CAR WASHES AND CAR COMPUTER HARDWARE DON’T GET ALONG
File this one under “who’d a thunk that?” It turns out that, according to a study by the International Carwash Association (ICA), car washes and the modern computerized automobile don’t always get along. For instance — and who hasn’t experienced this — almost 80 per cent of car wash owners report damage to automatic “rain-sensing” wipers because they sense, well, a soapy thunderstorm in the making. Some newfangled transmissions don’t like being dragged through the wash either (they engage their hill- or auto-hold mechanisms). More troubling is that almost 40 per cent of the association’s operators have reported problems with Automatic Driver Assistance Systems (ADAS) being applied — the collision-avoidance system brakes when it shouldn’t, the lane-departure warning is triggered and more — during the wash cycle. Even keyless entry systems seem to go haywire when hosed down; almost a quarter of car wash operators received complaints of cars locking themselves while getting scrubbed.
Thankfully, this all comes with a relatively easy solution: The ICA recommends that all automakers simply install a “car wash” button that would deactivate all these Fancy Dan electronics. And as ADAS technology becomes more common, sensors could wirelessly communicate with car washes so the computers were automatically deactivated. Of course, we could all just hand wash our own hightech rides.
AND MORE CARBON-DIOXIDE REDUCTION
Synthetic gasoline is not a new idea.
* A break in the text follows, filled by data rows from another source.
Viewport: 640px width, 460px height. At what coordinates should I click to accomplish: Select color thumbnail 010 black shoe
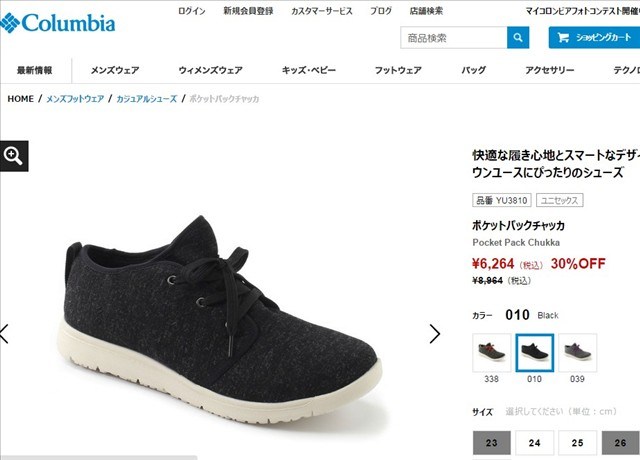(x=534, y=353)
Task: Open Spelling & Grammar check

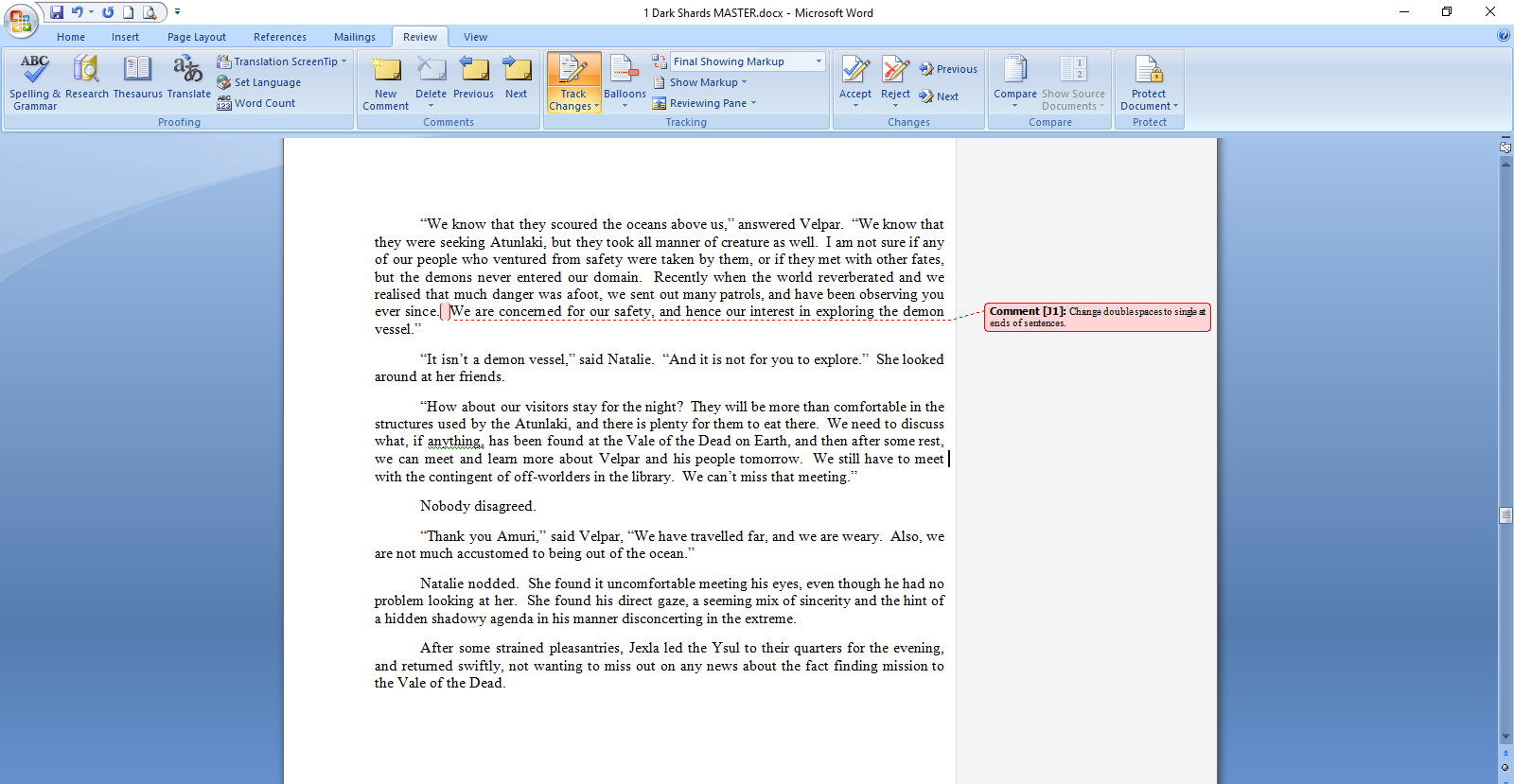Action: 35,81
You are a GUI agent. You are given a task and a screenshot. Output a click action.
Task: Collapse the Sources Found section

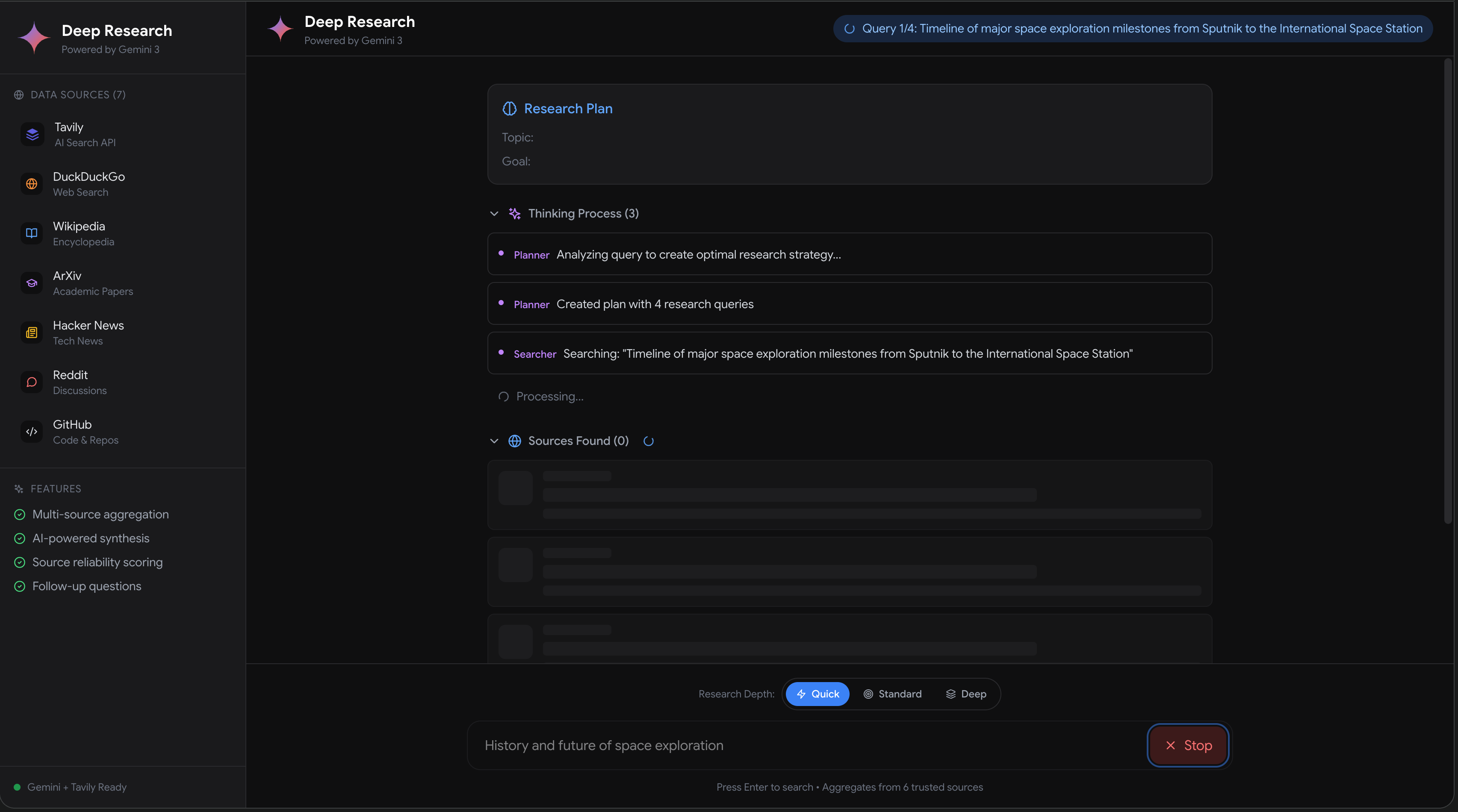[x=494, y=441]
The theory behind synthesizing fuel from coal was put forward way back in 1913. The difference, 105 years later, is that Bosch is trying to accomplish the same task using the carbon dioxide we’re all trying to reduce in the atmosphere. According to Bosch researchers, they get their hydrogen from the electrolysis of water and the carbon from captured CO2. In theory, if renewable energy were used for the entire program, the process could capture and synthesize as much carbon dioxide as is released in the internal combustion process. As Dr. Volkmar Denner, chairman of Robert Bosch GmbH said, “Synthetic fuels can make gasoline- and diesel-powered cars carbon neutral.”
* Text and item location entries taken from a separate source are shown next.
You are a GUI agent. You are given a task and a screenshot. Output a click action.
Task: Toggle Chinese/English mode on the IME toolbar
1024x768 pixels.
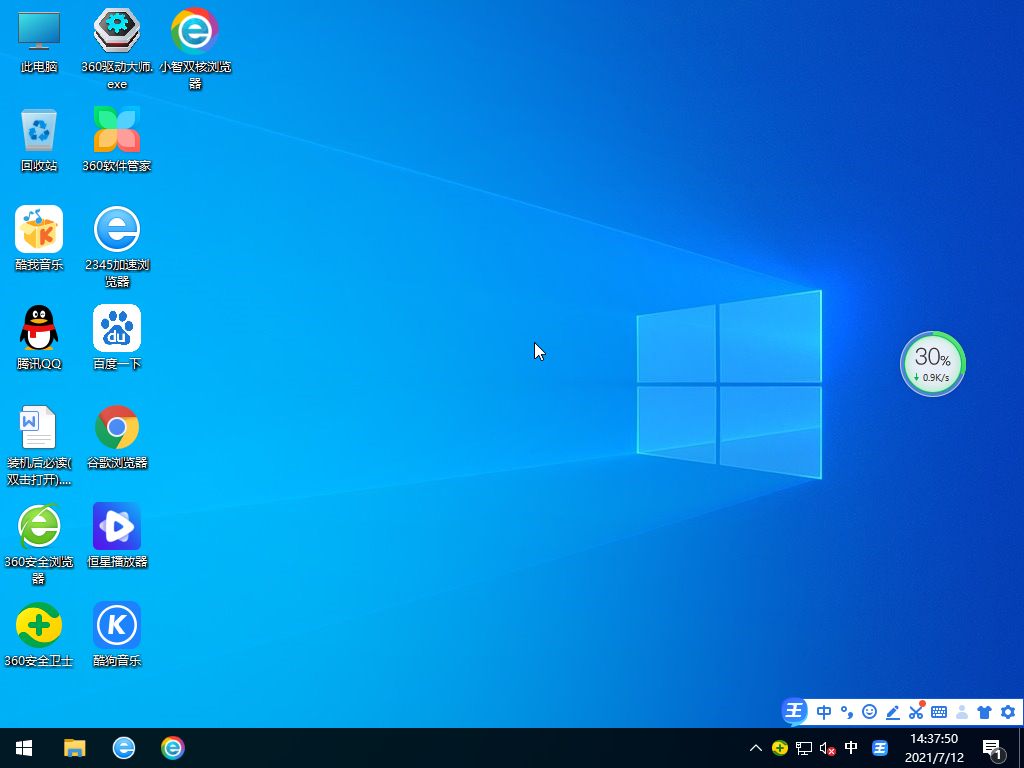[x=824, y=712]
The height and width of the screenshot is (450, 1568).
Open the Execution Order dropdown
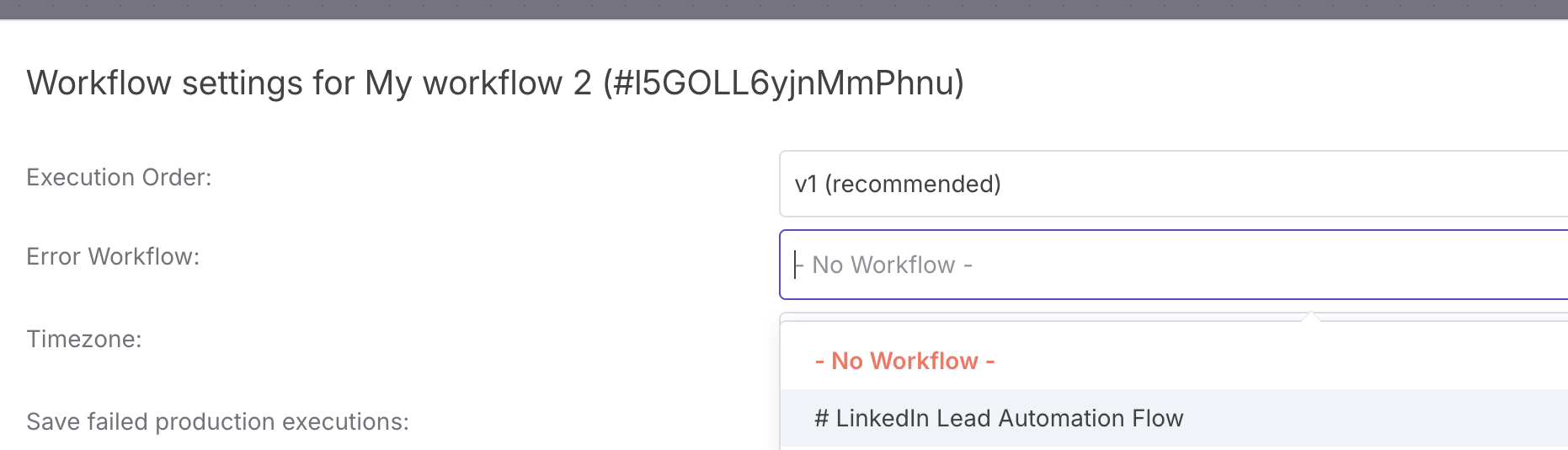coord(1173,184)
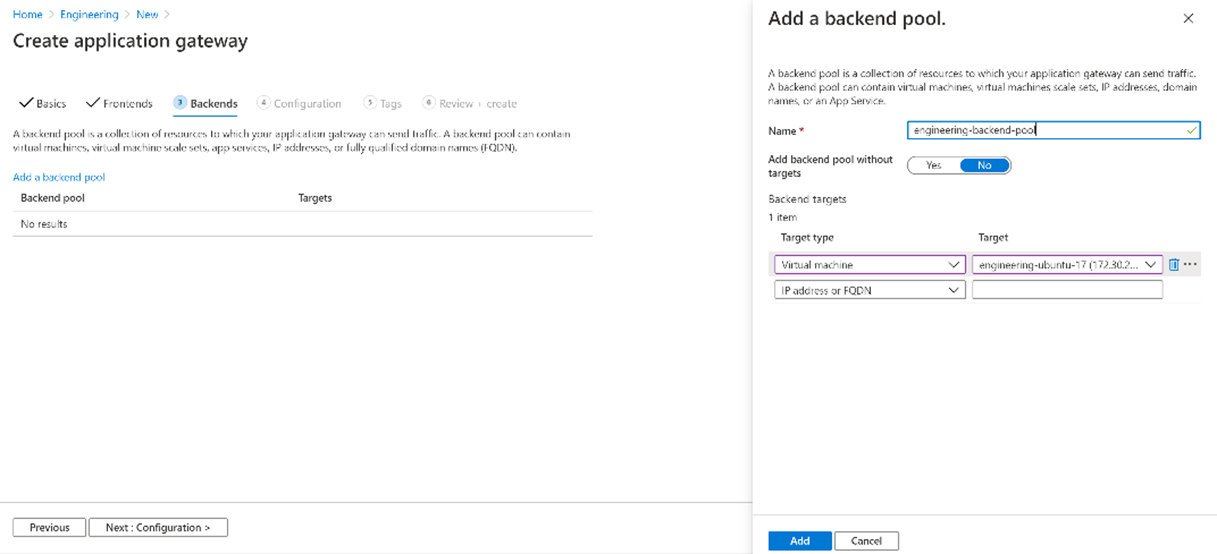Select No for backend pool without targets
The image size is (1217, 554).
point(984,166)
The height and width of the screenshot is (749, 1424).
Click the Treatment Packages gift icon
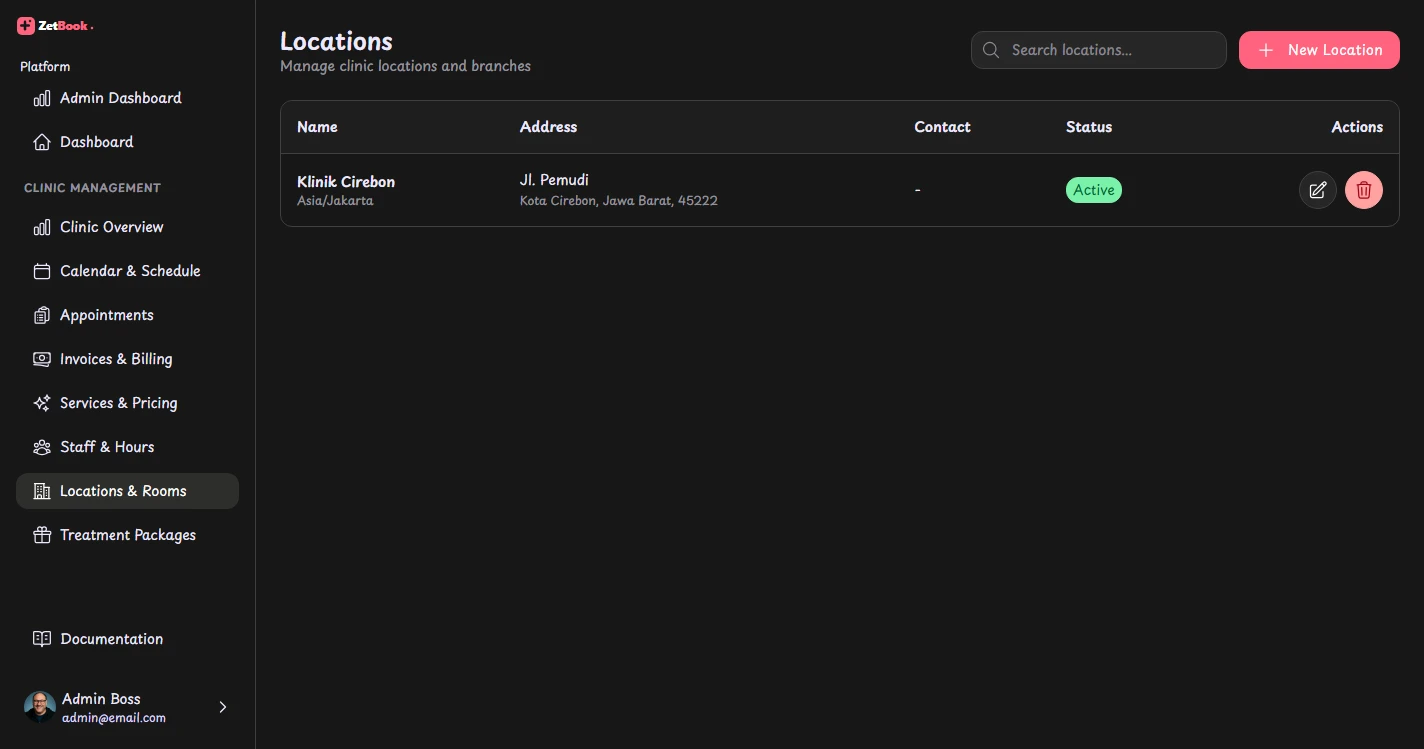coord(42,535)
Maybe we don’t have to give up on internal combustion engines quite yet.
Author’s note: The carbon capture technologies noted above are very much still in their infancy, the CO2-tocarbon-fibre process barely past the theoretical stage and synthetic fuel a long way from commercially viable. Indeed, Audi just announced that, together with Global Bioewnergies, the company has just created the largest batch of synfuel ever produced — barely 60 litres.
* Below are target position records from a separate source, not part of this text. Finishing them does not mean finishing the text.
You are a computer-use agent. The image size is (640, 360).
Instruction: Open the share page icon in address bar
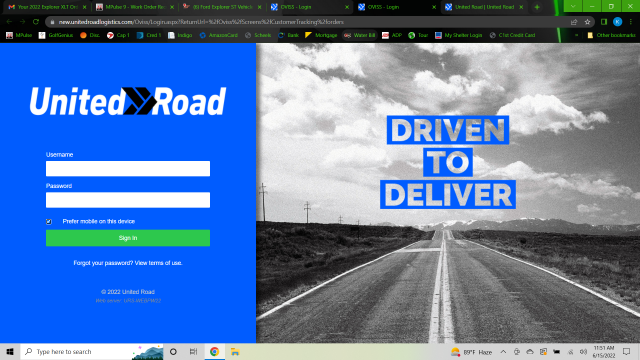pos(574,22)
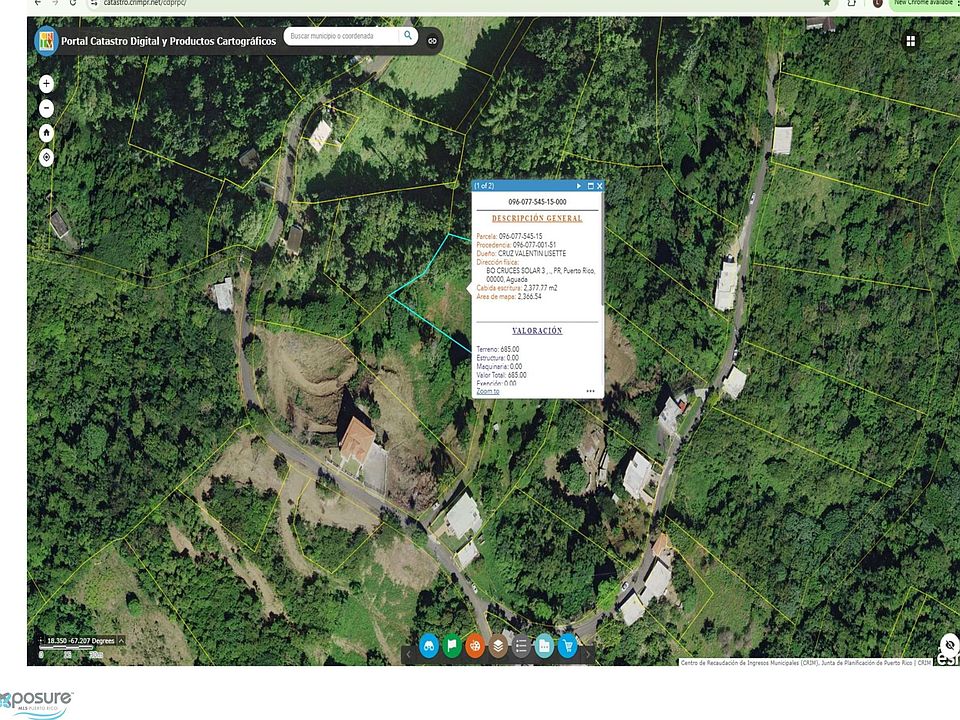This screenshot has width=960, height=720.
Task: Click the 'Buscar municipio o coordenada' field
Action: click(x=340, y=36)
Nonetheless, there is a great deal of research into conversion of carbon dioxide into fuel. For instance, Dan Nocera, a chemist at Harvard, has invented an electronic “leaf ” capable of the efficient photosynthesis required in CO2-to-methanol (and ethanol) metamorphosis. Other startups — Catalytic Innovations and Opus 12 — are working at recreating photosynthesis, but at 10 times the speed occurring in nature.